Revealed Preference surveys face practical limitations basically associated with the high survey
costs, the difficulties in collecting responses for new transport services, the ambiguity of the choice set
(Ortúzar and Willumsen, 2011). Stated Preference data share the problem of hypothetical bias that is
the deviation from real market evidence (Hensher, 2010). This may happen due to the dependence of
the results on the capability of the researcher to conduct the survey and also the possibility that the
answer may not reflect the behavior that the respondent would adopt in a real situation. Indeed, it is
difficult to identity the decision-maker or makers in a firm. While existing approaches assume that
there is a unitary decision-making process just like in passenger surveys, when it comes to companies
there are diverse actors involved in the transport process coming from the procurement, production,
inventory, marketing or distribution department of the firm. They do not have control or knowledge of
all decisions made throughout the firm’s supply chain, especially when it comes to future decisions.
Therefore, the results of these methods are ambiguous since the same information if interpreted and
processed by a different decision rule will yield different decisions and therefore results.
3 RESEARCH METHODOLOGY
3.1 Systems Dynamics
Dynamic complexity makes it difficult to assert the effect of FTTS on transport demanding
companies. System Dynamics is a computer-aided approach for analysing and solving complex
problems with a focus on policy analysis and design. Initially introduced as Industrial Dynamics, the
field developed from the work of Jay W. Forrester at the Massachusetts Institute of Technology
(Forrester 1958, 1961). Industrial Dynamics was defined as the study of the information feedback
characteristics of industrial activity to show how organizational structure, amplification (in policies),
and time delays (in decision and actions) interact to influence the success of the enterprise.

## Objective 1
In the records, copy the lines from the line with "For every named" to the line with "Hva har vi gjort for å lykkes med innføringen av IKT", putting "comments" wherever "kommentarer" appears and leaving all else the same.
The passage on freight transport research and the records are unrelated to each other.

## Extracted records
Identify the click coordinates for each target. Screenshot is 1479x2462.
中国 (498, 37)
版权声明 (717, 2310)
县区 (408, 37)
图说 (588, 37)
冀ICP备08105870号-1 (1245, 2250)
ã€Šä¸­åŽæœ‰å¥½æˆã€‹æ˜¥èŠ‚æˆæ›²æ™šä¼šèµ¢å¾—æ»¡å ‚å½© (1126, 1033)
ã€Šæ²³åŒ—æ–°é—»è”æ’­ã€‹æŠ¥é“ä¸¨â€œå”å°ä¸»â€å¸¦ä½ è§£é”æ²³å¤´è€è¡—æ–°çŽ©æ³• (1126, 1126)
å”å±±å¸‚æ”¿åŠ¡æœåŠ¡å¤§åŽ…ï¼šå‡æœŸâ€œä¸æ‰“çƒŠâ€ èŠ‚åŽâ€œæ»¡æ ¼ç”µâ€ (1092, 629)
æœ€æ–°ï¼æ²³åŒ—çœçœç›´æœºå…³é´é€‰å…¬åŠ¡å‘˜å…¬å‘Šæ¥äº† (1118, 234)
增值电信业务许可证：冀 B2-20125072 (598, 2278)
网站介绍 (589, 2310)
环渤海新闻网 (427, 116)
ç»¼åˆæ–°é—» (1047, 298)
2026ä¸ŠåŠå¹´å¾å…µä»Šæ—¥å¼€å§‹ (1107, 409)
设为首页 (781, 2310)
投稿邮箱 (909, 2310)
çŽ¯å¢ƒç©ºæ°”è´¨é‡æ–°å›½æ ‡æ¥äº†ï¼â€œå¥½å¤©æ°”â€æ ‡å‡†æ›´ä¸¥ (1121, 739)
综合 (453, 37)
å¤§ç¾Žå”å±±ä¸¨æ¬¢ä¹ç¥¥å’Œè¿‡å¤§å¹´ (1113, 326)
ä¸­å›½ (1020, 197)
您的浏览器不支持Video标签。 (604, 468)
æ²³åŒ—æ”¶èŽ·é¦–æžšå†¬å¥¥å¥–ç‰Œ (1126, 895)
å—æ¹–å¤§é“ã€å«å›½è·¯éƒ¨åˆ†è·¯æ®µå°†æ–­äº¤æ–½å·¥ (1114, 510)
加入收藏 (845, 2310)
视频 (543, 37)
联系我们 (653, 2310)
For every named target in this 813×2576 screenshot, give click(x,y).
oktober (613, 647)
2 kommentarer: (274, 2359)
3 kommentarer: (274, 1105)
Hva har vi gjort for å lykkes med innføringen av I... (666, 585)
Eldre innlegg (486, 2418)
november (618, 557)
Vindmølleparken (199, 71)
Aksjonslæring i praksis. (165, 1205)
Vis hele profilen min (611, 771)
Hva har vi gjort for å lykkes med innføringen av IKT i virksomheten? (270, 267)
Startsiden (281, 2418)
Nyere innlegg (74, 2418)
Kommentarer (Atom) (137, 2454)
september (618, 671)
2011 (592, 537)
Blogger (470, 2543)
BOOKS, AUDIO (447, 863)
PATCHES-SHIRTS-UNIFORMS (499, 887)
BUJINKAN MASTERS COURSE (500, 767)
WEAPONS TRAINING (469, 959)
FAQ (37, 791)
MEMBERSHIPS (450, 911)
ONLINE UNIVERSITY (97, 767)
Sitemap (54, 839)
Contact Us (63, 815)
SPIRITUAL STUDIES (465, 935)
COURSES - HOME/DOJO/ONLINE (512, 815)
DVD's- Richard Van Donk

## Objective 2
Carry on the passage about transport surveys and System Dynamics from the point where it stops.

## Exercise response 1
For every named target in this 813×2576 screenshot, give click(x,y).
oktober (613, 647)
2 comments: (274, 2359)
3 comments: (274, 1105)
Hva har vi gjort for å lykkes med innføringen av I... (666, 585)
Eldre innlegg (486, 2418)
november (618, 557)
Vindmølleparken (199, 71)
Aksjonslæring i praksis. (165, 1205)
Vis hele profilen min (611, 771)
Hva har vi gjort for å lykkes med innføringen av IKT i virksomheten? (270, 267)

## Exercise response 2
Systems are modelled using flow rates and accumulations linked by information feedback,
forming loops and involving delays and non-linear relationships. Computer simulation is then used in
order to infer the time evolutionary dynamics endogenously created by such system structures. The
purpose is twofold: firstly to learn about their modes of behaviour and secondly to design policies that
improve performance. The essential viewpoint taken by System Dynamics is that feedback and delay
Int. Journal of Business Science and Applied Management / Business-and-Management.org
6
cause the behaviour of systems, i.e. that dynamic behaviour is a consequence of system structure
(Morecroft, 2015).
3.2 Developing the model
Freight transportation facilitates the processes of the procurement, the production and the delivery
of goods to their destination since it allows for the inbound transportation of production materials from
the supplier and the outbound transportation of finished goods to the customer. Freight transportation
performs an intermediary role in the internal and external supply chain providing the bridging function
between supply and demand for goods (Coyle et. al. 2010).
In this generic model a transport using company is considered that is part of a traditional supply
chain. Inventories are set according to demand information flowing upstream from the next tier of the
supply chain. For simplicity reasons we assume that the company follows a make to stock strategy and
tries to fulfill demand from current finished good inventory.
In Figure 1 the structure diagram of a typical transport using company is illustrated based on
Sterman (2000) and Morecroft (2015) depicting its internal supply chain. It consists of the stock
(represented by rectangles and act as accumulations) and flow structure of the system (represented by
arrows pointing into and out of the stock) for the ordering, receipt, storage of materials, production and
storage of finished goods and finally their delivery to customers. Also, it includes the decision structure
governing the flows that include policies for ordering production materials, scheduling production,
fulfilling orders from production and customer satisfaction.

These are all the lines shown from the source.